A home that is completely airtight except for the front door key hole has been recognised as the most sustainable home constructed anywhere in Australia over the past year.

In its latest announcement, Housing Industry Association says the four-bedroom Saphiire display home (pictured above) constructed by Blue Mountains home builder Blue Eco Homes has taken out its 2020 HIA Australian Green Smart Home award.

Nestled into the rugged bushland of NSW’s Blue Mountains resides a one-of-a-kind display home by builder Blue Eco Homes that is not only certified Passive House but also built to a BAL-FZ rating.

Apart from the front door key hole, the home is completely airtight.

Indeed, it achieves a rate of just 0.39 air changes per hour.

The home is also energy positive, with a 5kW solar PV system and 10kW batter system meaning that it generates more energy than it needs in order to operate.

To ensure the home maintains a comfortable indoor temperature year-round, meanwhile, the home includes high-performing UPVC aluminium-clad triple-glazed windows and doors which will transmit just one-sixth of the heat compared to a typical Australian window.

This delivers year-round comfort despite the mountains experiencing days that exceed 46°C in summer.

Thanks to high-performing UPVC aluminium-clad triple glazed windows, the Sahpire home remains comfortable all year round whilst delivering an abundance of natural light.

With a 5kW solar PV system and 10kW battery system, the Saphire display home is energy positive. Apart from the keyhole, it is completely airtight.

Other features include:

  • a pleasant exterior in contrasting shades of charcoal and light grey
  • a skillion roofline and raked ceilings providing a spacious interior for occupants.
  • Strategically placed highlight windows to allow abundant natural light to filter through
  • Lightly-hued polished concrete floors offer thermal mass.
  • BAL-FZ rated shutters which also offer shade, are controlled by smart home technology and can be programmed to go up or down at certain times of the day based on the shading requirements (this can be overridden remotely by an app, crucial in cases of approaching bushfire).

Describing the home as exceeding ‘on all levels’ , the judges praised its design and construction.

“The home is completely airtight except for the front door key hole, and features highlight windows for abundant northern sunlight, lightly-hued polished concrete floors for thermal mass and high-performing uPVC aluminium-clad triple-glazed windows and doors,” the judges said.

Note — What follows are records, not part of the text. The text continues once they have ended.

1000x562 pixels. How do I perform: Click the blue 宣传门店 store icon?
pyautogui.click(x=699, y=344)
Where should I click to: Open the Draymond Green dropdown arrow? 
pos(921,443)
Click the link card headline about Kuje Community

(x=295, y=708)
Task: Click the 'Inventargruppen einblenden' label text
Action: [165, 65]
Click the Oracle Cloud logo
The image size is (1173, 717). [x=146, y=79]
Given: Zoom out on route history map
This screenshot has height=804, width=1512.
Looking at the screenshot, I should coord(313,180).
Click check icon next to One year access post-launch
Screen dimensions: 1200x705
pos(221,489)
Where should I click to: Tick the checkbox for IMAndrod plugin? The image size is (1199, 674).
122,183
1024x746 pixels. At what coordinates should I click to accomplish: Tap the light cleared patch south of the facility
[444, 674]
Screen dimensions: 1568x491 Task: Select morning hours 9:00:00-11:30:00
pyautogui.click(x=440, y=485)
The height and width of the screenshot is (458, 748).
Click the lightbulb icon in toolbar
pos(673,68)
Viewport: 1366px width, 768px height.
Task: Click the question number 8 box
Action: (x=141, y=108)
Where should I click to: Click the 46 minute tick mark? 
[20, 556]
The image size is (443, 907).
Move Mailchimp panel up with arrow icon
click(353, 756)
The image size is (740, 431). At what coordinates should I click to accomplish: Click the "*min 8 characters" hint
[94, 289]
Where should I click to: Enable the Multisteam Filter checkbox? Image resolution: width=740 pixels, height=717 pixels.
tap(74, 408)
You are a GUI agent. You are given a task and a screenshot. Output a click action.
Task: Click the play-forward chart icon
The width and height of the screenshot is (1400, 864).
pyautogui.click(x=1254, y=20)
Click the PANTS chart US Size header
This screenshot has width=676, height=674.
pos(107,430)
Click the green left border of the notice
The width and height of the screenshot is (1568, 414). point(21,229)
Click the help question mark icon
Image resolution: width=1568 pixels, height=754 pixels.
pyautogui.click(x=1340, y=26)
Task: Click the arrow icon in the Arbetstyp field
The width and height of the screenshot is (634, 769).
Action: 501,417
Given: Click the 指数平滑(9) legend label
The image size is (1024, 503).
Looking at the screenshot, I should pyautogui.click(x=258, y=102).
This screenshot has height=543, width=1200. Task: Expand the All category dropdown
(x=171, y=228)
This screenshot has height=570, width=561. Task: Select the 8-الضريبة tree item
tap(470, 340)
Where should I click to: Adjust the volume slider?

The home also took out the HIA Australian GreenSmart Display/Project Home award.

This knock-down rebuild home in Canberra by Light House Architecture & Science and 360 Building Soclutions is home to a household of five who consume less energy than the average one-person household in the city. Features include excellent use of the passive solar and cross ventilation potential of the block through careful collaboration of the glazing to floor area ratios, window positions and eave offsets and positions.

Other award winners include:

  • Light House Architecture & Science and Indepth Building Solutions from ACT & Southern NSW won GreenSmart Renovation / Addition Project for a clever retrofit within an existing footprint to bring the home from 3.6 to seven stars (pictured below).
  • Light House Architecture & Science and 360 Building Solutions from ACT & Southern NSW won GreenSmart Multi Dwelling Development for a solar passive intergenerational housing project (pictured above) built using locally manufactured materials. The duo also won GreenSmart Energy Efficiency for an 8.4 star rated 5-person household that consumes less energy than a one-person household in Canberra.
  • Beaumont Building Design, Victoria won GreenSmart Sustainable Home. The compact, lightweight and low-maintenance design offers natural temperature regulation with north-facing orientation and strategically placed double-glazed windows.
  • Nu-Rock Construction, NSW won GreenSmart Product for the Nu-Rock Building Block (pictured below). The smart product with widespread potential in the building industry is primarily made from the by-products of powerplants.

Transformation of this dilapidated property in Canberra brought this 155-square meter Canberra house from Light House Architecture & Science, along with Indepth Building Solutions from an energy rating of 3.6 stars to 7 stars. Passive solar features include optimised window to floor area ratios, improved northern solar access, uPVC double-glazed windows with high solar transmission low-e and high levels of insulation.

HIA Managing Director Graham Wolfe said the awards represent the best in sustainable home design and construction.

“HIA is committed to sustainable building outcomes, including environmentally focussed construction, innovation and design. The winners and finalists are leading the way in this field, including site management, energy saving techniques and innovation, to build comfortable homes for their clients,” Mr Wolfe said.

“Each winner and finalist is congratulated for achieving success at a national level and demonstrating that comfort, security, innovation and value for money can co-exist in a sustainable built environment. HIA members are up to the challenge.”


The Nu-Rock Building Block by NSW company, Nu-Rock Construction is made from converted solid and liquid industrial waste materialsfrom the bi-products of power plants such as coal and ash and held together with a chemical binder. Zero carbon is emitted through this process, which delivers strong, lightweight and cost effective building products.